▸ PROBLEMS TO WORK ON
A) Retype the frontonasal encephalocele excerpt between "Ana Monteagudo, MD, Ilan" and "Pathogenesis: Unclear.", inclusive.
B) Answer these from the frontonasal encephalocele excerpt:
(i) What prevalence does it report?
(ii) What does it say about the pathogenesis?
(iii) Which medical center appears in the correspondence address?
C) Write the next part of the frontonasal encephalocele excerpt, starting after its last line.

===== EXTRACTED TEXT =====

Ana Monteagudo, MD, Ilan E. Timor-Tritsch, MD 

Address correspondence to: Ana Monte­agudo, MD, Columbia Presbyterian Medical Center, 622 West 168th Street, New York, NY 10032-3784, Ph: 212-305-2169, Fax: 212-305-3869. 

Synonyms: Cranium bifidum, encephalocele, meningocele, meningoencephalocele, encephalocystocele, ventriculocele, ence­phalocysto­meningocele, hydranen­ce­pha­locele, frontonasal en­ce­pha­locele, sincipital ence­phalocele. 

Definition: Midline frontonasal herniation of brain and/or meninges through a skull defect. 

Prevalence: 0.5:10.000 live births. 

Etiology: Sporadic, familial or associated with other malformations. 

Pathogenesis: Unclear.

===== DATA SUPPLIED =====

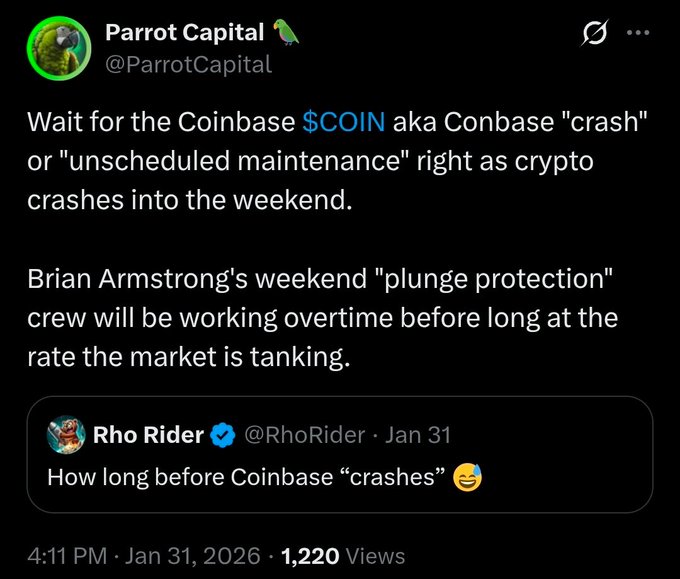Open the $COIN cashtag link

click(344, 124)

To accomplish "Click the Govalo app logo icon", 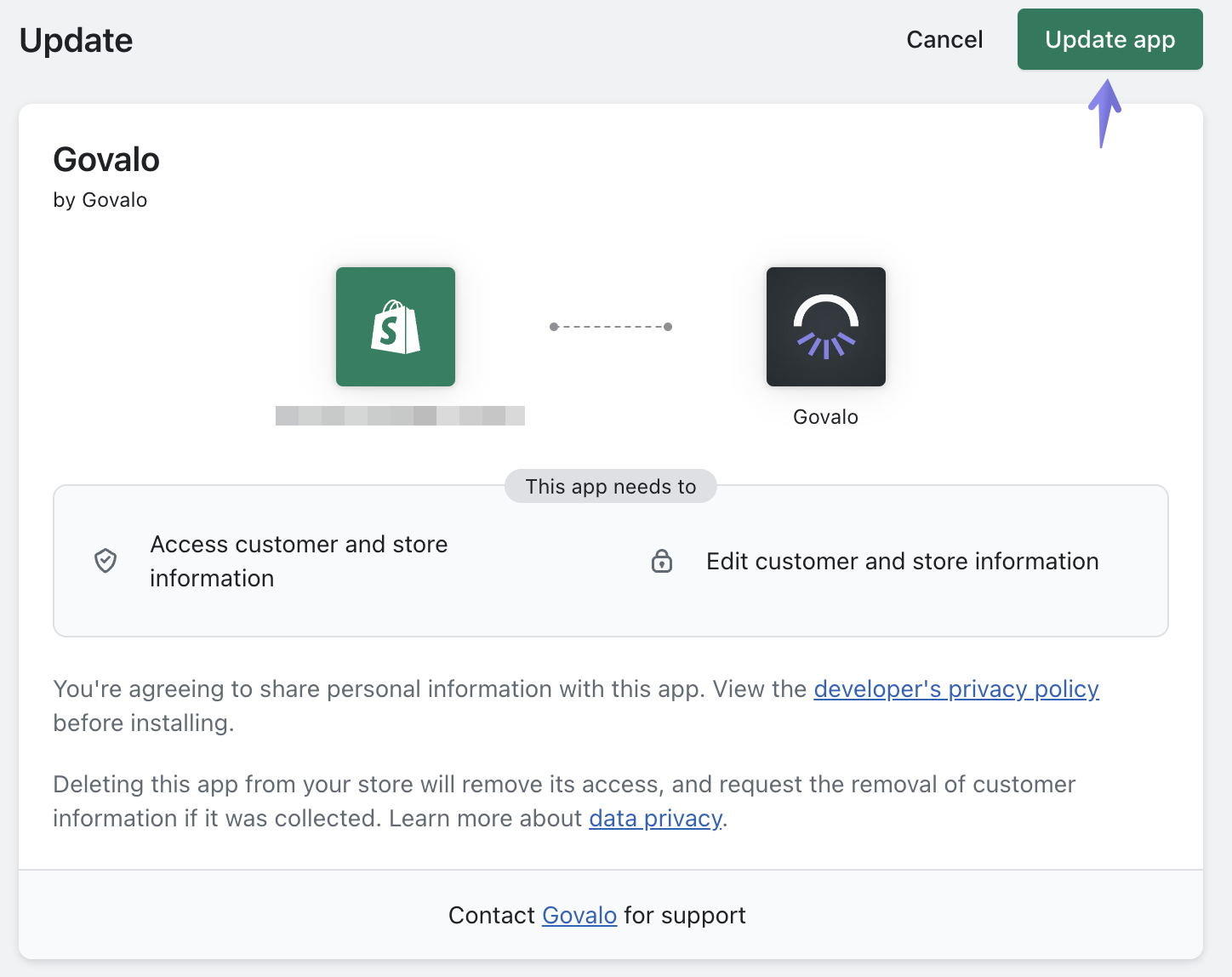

=====
===== DATA SUPPLIED =====

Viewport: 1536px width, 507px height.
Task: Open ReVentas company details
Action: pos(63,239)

=====

▸ SOLVED PROBLEMS
A)
Ana Monteagudo, MD, Ilan E. Timor-Tritsch, MD 

Address correspondence to: Ana Monte­agudo, MD, Columbia Presbyterian Medical Center, 622 West 168th Street, New York, NY 10032-3784, Ph: 212-305-2169, Fax: 212-305-3869. 

Synonyms: Cranium bifidum, encephalocele, meningocele, meningoencephalocele, encephalocystocele, ventriculocele, ence­phalocysto­meningocele, hydranen­ce­pha­locele, frontonasal en­ce­pha­locele, sincipital ence­phalocele. 

Definition: Midline frontonasal herniation of brain and/or meninges through a skull defect. 

Prevalence: 0.5:10.000 live births. 

Etiology: Sporadic, familial or associated with other malformations. 

Pathogenesis: Unclear.

B)
(i) 0.5:10.000 live births
(ii) It is unclear.
(iii) Columbia Presbyterian Medical Center

C)
Associated anomalies: Ocular hypertelorism, nasal widening, complex facial malformations such as cleft palate, lip and median nasal fissure, spina bifida, agenesis of the corpus callosum, ocular malformations and ventriculomegaly, deformity of the frontal bones known as the lemon sign in ultrasonography and microcephaly.  

Differential diagnosis: Teratoma and gliomas, both of which have similar embryologic development. Also included are: dermal sinus cyst, facial hemangioma, lacrimal duct cyst, orbital duplication and prosbosis.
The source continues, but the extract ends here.